Last year, two people married with the false expectation that the other would do all the cooking and cleaning, etc. Both the husband and wife work outside the home and neither wants to attend to any domestic duties. Hence their marriage became a mess because they had the wrong impression from the outset. Today, both of their families are involved daylong in settling their marital disputes.
This is what happens when such matters are not discussed ahead of time.
c) The boy and girl should also talk about their likes and dislikes. Firstly, they should talk about their role in Ananda Marga and their devotional link with Guru. If one is very involved in AM and is attracted to sadhana and the other is from a margii family but has zero interest in AM, then that marriage is not going to work. So the boy and girl must sincerely talk about their social and spiritual commitment to AM ideals and Baba.
I know one margii family where the husband is somewhat dogmatic but the wife wishes to sincerely practice AM teachings. The husband attends AM programs as well as other dogmatic religious gatherings and he tries to force his wife to come to those as well. But she does not like to attend local religious events. This has become a source of tension and strife.

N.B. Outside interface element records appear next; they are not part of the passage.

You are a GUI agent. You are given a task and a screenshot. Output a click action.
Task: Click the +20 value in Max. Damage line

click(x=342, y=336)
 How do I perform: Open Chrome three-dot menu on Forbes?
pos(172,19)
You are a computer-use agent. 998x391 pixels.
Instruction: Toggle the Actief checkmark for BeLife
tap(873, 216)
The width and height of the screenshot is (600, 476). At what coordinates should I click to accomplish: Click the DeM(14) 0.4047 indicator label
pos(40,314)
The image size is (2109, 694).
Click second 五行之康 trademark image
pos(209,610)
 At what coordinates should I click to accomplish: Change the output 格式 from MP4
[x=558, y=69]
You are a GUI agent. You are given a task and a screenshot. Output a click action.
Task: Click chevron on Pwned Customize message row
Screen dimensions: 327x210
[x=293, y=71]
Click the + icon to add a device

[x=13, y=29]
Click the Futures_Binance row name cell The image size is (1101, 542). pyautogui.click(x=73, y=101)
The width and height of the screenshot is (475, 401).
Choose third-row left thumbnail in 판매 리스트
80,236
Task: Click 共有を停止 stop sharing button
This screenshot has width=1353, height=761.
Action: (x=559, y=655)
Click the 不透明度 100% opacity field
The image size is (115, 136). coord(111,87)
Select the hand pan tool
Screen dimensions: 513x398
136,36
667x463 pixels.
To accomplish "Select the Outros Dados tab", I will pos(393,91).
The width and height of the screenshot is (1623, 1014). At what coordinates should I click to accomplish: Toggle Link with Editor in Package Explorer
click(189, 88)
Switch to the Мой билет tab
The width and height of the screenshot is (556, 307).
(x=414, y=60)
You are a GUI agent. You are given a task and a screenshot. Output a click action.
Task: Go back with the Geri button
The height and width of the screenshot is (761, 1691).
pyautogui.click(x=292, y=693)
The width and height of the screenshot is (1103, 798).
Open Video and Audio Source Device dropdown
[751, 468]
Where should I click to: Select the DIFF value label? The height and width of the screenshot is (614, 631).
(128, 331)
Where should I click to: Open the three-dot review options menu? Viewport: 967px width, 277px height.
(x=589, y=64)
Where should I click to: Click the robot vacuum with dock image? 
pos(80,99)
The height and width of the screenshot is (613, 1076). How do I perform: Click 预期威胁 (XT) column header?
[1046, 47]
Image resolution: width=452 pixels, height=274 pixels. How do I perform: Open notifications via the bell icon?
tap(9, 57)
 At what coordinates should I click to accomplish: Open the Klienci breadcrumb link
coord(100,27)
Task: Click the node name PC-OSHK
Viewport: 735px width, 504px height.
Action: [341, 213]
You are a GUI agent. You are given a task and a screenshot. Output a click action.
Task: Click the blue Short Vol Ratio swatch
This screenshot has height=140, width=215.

There are some margii marriages where the husband is very sincere in 16 Pts and other do’s and don’ts,  but the wife has other interests and ways of living. So she raised the children in her own way, different from Ananda Marga. In result, the husband has become a stranger in his own house. Sometimes when he wishes to sing kiirtain out loud, but with fear he does not do. He wants a home based on AM socio-cum-spiritual ideals, but something else is going on. If any margii visits, then the wife is not at all happy.
d) Next they should talk about their own personal likes and dislikes related with everyday life – everything: music, sports, literature, food, movies, friendships, cars, exercise, reading, college or university studies, habits, and so much more. They should get a full picture of one another.
e) As far as possible, the boy and girl should get a clear cut vision of each other’s mental outlook. Without that, they definitely should not marry.